Ecevit saved his most pointed work for his final article, however, a front-page piece that appeared on the eve of his departure from North Carolina. Below the headline “Visiting Turk Says of Americans: Even Angels Can Go Wrong” - and a Peanuts cartoon for illustration - Ecevit offered an excruciatingly polite but unflinching indictment of American racism and cultural conformity. After waxing eloquent about his experience in Winston-Salem, he went on to say that not all his impressions had been favorable:

“The dark side of the town is generally referred to as "segregation" or the "color bar" —two terms that I shall not use except in quotation marks, since I regard them as sham, as terms intended to protect tender ears from a more appropriate, yet uglier, term: Racism.”

He wrote that he could not “take seriously all that well-meant ‘gradual integration’ and ‘give us time’ stuff either,” for ‘[o]ne does not need ‘time’ to grant that a human being is a human being.” Moreover, he concluded by explaining why he felt “entitled to poke my nose into an affair which many a racist would regard as solely his own.” 

“This so-called "segregation" or "color-bar" business is not merely America’s own business. It is my business, too, and the business of hundreds of millions of other people like me all over the world who are looking up to America today as their only hope. But an America with a "color bar" cannot fulfill their hopes.”

Not surprisingly, readers had different responses to Ecevit’s criticism. One D. M. Stanley wrote in to say of “[o]ur invited guest, the ‘Turk,’” that “knowing his social origin and national history – how they have massacred the White Christians – I am not surprised when he allines [sic] himself with the negroes and attacks the people who invited him here.” Others, however, were more appreciative. Praising the “brilliant journalist” for his “penetrating analyses” of the country, another letter-writer declared: “His last article did what no local person could with objectivity, that is to see us as we really are.” Several days later, one more letter writer weighed in on the debate, noting Ecevit’s “objectivity and lack of bias” before adding “let me remind Mr. Stanley that the Turks, like you and I, are considered by anthropologist to be members of the white, Caucasian race.”

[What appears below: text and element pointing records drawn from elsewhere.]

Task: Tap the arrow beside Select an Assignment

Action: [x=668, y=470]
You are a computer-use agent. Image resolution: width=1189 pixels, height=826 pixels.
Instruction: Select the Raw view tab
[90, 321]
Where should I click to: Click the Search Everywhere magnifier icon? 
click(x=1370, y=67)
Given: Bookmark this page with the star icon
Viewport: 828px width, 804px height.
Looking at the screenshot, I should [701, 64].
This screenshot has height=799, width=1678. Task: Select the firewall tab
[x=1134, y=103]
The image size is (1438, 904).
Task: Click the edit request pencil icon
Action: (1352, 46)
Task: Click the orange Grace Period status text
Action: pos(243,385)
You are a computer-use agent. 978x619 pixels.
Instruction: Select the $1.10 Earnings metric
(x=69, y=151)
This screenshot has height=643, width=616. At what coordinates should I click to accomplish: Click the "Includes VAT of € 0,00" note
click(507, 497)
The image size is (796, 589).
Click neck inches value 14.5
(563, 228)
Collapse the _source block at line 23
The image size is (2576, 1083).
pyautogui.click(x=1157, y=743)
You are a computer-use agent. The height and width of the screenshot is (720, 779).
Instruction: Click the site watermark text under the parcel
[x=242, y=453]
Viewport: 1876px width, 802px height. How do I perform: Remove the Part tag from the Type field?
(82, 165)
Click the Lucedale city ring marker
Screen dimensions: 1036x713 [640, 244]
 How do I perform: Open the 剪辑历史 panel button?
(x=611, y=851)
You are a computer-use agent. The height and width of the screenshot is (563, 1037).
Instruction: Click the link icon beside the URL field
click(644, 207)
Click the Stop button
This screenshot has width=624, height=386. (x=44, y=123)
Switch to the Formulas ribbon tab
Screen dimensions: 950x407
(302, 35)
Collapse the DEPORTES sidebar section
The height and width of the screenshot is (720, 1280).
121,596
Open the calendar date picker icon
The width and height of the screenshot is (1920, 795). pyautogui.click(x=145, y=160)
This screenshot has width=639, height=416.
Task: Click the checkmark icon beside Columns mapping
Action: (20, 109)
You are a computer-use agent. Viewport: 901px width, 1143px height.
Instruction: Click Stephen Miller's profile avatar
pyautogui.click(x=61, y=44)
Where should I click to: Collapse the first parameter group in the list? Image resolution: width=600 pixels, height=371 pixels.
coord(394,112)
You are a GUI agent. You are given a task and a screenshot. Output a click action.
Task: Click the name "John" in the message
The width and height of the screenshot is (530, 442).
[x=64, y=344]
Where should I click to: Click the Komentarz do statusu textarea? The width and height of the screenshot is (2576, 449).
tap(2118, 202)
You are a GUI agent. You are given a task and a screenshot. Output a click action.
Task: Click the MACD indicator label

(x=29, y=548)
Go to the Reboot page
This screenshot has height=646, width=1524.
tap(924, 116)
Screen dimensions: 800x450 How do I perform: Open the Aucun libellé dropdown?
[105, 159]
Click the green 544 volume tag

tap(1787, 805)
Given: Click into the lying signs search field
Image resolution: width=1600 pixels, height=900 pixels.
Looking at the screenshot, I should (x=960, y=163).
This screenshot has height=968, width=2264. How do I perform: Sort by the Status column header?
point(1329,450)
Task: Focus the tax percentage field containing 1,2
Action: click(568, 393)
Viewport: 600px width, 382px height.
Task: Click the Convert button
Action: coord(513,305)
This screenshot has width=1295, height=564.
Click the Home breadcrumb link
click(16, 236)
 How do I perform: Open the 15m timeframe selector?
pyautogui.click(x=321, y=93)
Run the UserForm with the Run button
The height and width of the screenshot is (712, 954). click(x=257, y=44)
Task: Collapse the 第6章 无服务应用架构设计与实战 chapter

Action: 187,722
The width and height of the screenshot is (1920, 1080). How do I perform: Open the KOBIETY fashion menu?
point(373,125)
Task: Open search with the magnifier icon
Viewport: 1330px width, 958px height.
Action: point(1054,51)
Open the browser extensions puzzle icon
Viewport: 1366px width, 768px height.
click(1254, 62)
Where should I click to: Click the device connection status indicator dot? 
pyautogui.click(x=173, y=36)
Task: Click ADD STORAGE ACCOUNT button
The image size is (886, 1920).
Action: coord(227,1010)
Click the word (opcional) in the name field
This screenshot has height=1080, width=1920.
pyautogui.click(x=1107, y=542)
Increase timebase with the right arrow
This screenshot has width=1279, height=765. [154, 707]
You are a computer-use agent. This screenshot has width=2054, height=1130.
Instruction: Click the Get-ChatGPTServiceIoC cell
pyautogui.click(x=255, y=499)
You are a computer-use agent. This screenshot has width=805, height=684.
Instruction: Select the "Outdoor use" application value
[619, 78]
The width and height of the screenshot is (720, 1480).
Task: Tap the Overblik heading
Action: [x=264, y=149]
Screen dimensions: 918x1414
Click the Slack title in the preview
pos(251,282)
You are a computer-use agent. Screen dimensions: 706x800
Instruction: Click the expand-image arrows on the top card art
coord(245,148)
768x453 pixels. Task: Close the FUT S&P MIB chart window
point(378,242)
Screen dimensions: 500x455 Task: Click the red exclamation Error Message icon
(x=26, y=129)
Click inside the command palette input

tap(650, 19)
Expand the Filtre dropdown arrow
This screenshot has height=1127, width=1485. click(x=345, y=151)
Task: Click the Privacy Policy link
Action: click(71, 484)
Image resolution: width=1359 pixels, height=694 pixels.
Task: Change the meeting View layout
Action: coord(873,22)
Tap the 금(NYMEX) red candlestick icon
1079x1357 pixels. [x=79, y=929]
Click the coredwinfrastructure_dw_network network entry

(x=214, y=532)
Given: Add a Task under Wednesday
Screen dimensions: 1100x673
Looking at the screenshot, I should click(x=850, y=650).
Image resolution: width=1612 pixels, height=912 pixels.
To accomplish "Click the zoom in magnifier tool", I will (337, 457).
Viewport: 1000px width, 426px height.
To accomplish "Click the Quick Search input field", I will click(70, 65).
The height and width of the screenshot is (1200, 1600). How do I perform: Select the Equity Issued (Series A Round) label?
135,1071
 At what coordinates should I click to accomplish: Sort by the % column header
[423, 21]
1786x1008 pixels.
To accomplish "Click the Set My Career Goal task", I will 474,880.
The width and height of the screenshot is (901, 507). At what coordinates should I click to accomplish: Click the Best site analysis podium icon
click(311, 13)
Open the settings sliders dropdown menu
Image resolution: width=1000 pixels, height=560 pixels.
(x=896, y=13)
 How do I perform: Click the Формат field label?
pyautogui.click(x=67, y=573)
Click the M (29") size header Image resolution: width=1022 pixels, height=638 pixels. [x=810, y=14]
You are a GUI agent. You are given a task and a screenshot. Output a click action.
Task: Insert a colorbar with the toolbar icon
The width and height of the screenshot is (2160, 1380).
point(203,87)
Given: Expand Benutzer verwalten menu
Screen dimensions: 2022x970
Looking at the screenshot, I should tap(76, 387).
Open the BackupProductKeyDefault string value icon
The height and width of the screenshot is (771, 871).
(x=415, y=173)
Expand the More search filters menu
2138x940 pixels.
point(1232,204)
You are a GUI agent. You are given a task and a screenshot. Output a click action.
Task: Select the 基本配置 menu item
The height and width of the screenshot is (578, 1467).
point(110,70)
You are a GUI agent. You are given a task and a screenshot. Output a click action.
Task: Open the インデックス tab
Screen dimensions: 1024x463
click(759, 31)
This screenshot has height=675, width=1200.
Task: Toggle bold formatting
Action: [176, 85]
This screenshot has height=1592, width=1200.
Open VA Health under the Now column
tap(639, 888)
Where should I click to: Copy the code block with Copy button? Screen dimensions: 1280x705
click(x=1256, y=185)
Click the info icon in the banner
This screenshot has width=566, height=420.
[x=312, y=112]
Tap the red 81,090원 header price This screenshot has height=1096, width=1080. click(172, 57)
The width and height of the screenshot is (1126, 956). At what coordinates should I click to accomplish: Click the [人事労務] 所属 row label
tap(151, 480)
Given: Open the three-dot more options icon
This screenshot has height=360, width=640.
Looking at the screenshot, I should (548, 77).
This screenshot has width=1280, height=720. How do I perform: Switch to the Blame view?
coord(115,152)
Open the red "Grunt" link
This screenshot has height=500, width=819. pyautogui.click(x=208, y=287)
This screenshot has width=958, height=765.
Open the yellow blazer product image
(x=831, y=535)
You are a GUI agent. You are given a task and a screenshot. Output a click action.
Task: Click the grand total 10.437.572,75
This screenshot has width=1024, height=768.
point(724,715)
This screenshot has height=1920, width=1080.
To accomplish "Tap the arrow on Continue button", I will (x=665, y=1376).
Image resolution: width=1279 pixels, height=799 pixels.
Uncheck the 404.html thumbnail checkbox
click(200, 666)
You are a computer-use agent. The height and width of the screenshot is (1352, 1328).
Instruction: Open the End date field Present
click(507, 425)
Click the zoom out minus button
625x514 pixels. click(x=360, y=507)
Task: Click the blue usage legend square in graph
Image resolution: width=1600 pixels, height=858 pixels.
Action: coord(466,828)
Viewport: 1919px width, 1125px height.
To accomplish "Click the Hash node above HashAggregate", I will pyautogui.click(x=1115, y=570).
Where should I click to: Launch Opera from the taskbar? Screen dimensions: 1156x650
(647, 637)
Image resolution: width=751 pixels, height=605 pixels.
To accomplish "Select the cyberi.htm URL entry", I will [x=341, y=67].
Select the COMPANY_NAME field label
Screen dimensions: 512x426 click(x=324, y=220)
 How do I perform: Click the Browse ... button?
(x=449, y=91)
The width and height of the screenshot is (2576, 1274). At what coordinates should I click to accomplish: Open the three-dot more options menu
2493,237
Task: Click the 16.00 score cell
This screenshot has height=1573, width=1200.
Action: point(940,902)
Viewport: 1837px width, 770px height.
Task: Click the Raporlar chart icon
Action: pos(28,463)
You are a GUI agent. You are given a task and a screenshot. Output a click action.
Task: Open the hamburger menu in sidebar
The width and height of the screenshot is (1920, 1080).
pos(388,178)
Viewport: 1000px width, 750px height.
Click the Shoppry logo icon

Read seventy-five years later, Ecevit’s take on intercultural exchange seems at once endearingly naïve (particularly coming from him) and at times all-too familiar. The language and jokes are more earnest than we would expect today and Americans, if nothing else, are now slightly more familiar with Turkey than Ecevit assumed in 1954. The politeness, especially in the context of US-Turkish relations, now seems sadly dated as well. Ecevit was certainly impeccably civil, while even his racist respondent was more restrained than most people in the comments section of a contemporary paper.

At the same time, the slight hokiness that surrounds these intercultural interactions has endured, as has America’s commitment to gradualism and euphemism in the face of racism. What’s more, if in the 1950s some Americans really did assume that any reasonable person must be Christian, now they know better, and yet prejudice somehow endures. 

Santa, according to Ecevit, would not stand for this sort of thing. As he concluded:

“So, a Merry Christmas to you all, from the country of Santa Claus, where he is still regarded as a saint and loved by the children, for, in his acts of generosity, that kind-hearted man did not discriminate between religions and nations.”